“Accountability Works!”: ten years on

Posted on 22/10/2020 by Ed Hammond.

In 2010, shortly before the General Election, the Centre for Public Scrutiny (as we then were) published “Accountability Works!” – a document which aimed to provide a comprehensive expression of what accountability and democracy looked like in public services at the turn of a new decade.

We had planned, this year, to do a little more than we have done to reflect on this anniversary and on whether the main tenets of Accountability Works continue to be relevant, ten years on. For obvious reasons, that hasn’t happened – but following on from our renaming and looking ahead to future projects – in particular, a new campaign on local governance in the post-COVID world – we thought the time was right to pause and reflect, albeit briefly, on this important piece of work.

“Accountability Works!” was the first place where we set out our idea of the “web of accountability” (I originally wanted to call this the “nexus of accountability”, but was sadly overruled). The “web” is the network of relationships between a number of scrutineers and stakeholders, each with their unique responsibility to hold to account. It incorporates accountability:

  • Through the ballot box;
  • Through the media;
  • Through the market, and choice;
  • Through complaint and redress for wrongs;
  • Through regulation, inspection and audit;
  • Through management processes;
  • Through scrutiny carried out by lay non-executives and other scrutineers.

Whilst this might appear complex, they are all fundamental components which we in the public sector engage with regularly, often intuitively.  The first of these – accountability through the ballot box – is what we traditionally think of as representative democracy.
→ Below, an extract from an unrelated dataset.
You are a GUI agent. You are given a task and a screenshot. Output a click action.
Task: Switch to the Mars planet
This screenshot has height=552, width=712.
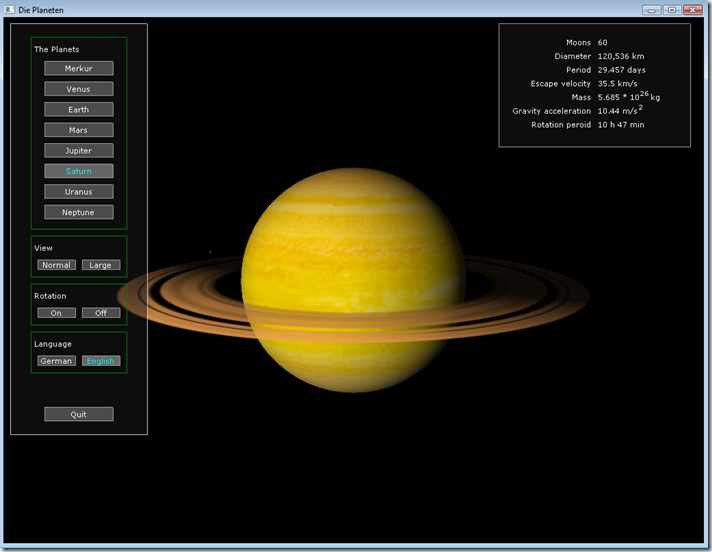pos(79,130)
The remainder are aspects of participative democracy. In our conception of the issue participative democracy has three pillars – accountability, transparency and involvement. The presence of these three elements is critical to making the whole edifice function. So crucial did we consider them that the three words became our strapline, and part of our logo, for half a decade.

It may be that I’m biased, having been the person who wrote “Accountability Works!” in the first place, but this central thesis still seems to hold up today – with one exception, to which I will own up below.

Accountability is, as we said, complex. And this complexity has certainly played out in the past decade. One thing that the document did not really take account of was how dynamic different parts of the web are. So when we wrote, the “regulation, inspection and audit” element was quite significant for local government – we had CAA and the Audit Commission and the superstructure of the Best Value regime beneath it. That’s all now gone. In complaint and redress for wrongs the Ombudsman system for the sector has been reformed – and oversight of the councillor standards regime has substantially reduced.

In a world of insourcing and local government commercialisation, the idea of “accountability through the market” now seems charmingly old-fashioned. Experiences at national level (with Serco’s Test and Trace contract), and the collapse in the rail franchising system, and locally in the social care market make clear just how fragile this form of accountability might be. Government is also planning to make inroads in judicial review – accountability through the courts being another part of the “web”, although not one that we really looked at. (As an aside, we have submitted a response to the call for evidence issued by the Faulks Review on administrative review, which you can find here). 

A weakening of some parts of the web necessarily suggests that others be strengthened. For many, part of the solution lies with community empowerment. It is telling that our conception of accountability, for all of its attempt to step away from traditional assumptions about how governance in the public sector works, fell into the trap of focusing on those with formal and professional positions. We talked about the role of the public, but not much. So how can we remould the principles in “Accountability Works!” to be a bit more person-shaped?

Empowering the public means handing over power without condition. It means rethinking the relationship that local people have with those in traditional leadership roles. It was a concept we explored fully in our 2019 publication “Culture, governance and collaboration”. The idea of a community focus for decision-making is something being actively explored by others in the sector too.  

We need to think of radically new ways to put decision-making power in the hands of local people to make up for the shortcomings of traditional accountability. And we need to think of an accountable, transparent and inclusive governance framework to support those people in exercising this power.



About the Author: Ed Hammond

Ed leads CfGS's work on devolution, transformation and on support to councils and other public bodies on governance and accountability.